3) I will make sure I have the right insurance. I'm too young for long term care insurance, but life insurance is absolutely crucial for my family, as is long term disability insurance.
4) I will live within my means. Michele Heist suggested this one, because "Not living within our means today can trip us up tomorrow." We think we can adjust things or pay back debts later, but often it doesn't happen. What's more, our culture encourages spending -- it's really tough to think, I'm always going to live in a small house rather than dreaming of that bigger dream house.
Addressing financial planning issues can be complicated, overwhelming and somewhat emotional. It is so easy to take life for granted. But should something happen to me, I want my family to be confident in the steps they take to care for me. Should I be lucky enough to reach ripe old age, I can rest assured that my wishes were made clear and they know how to handle my affairs.

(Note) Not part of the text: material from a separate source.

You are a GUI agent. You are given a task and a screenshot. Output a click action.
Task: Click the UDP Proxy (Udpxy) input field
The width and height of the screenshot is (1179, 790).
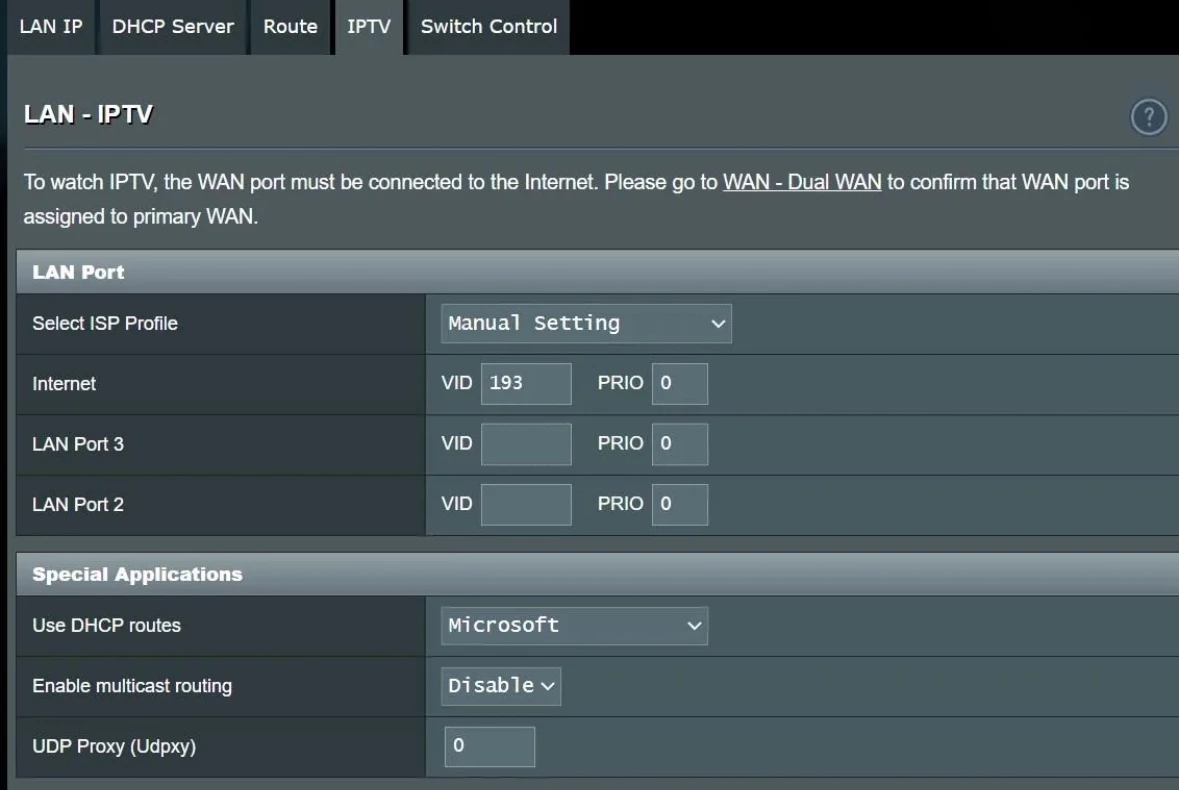point(490,746)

It may seem odd to start this process at my age, but I want to be sure my family knows my wishes. I've seen too many friends labor over making decisions for their parents because a plan wasn't laid out or their wishes made clear before it was too late. I care about my family and want to make sure they aren't left between a rock and hard place when or if I'm no longer able to make decisions for myself. It feels morbid but also strangely freeing, the same way you feel after dealing with that difficult conversation with a friend or colleague you've been putting off for so long. I will also rest just a bit easier each night, knowing that I have a plan.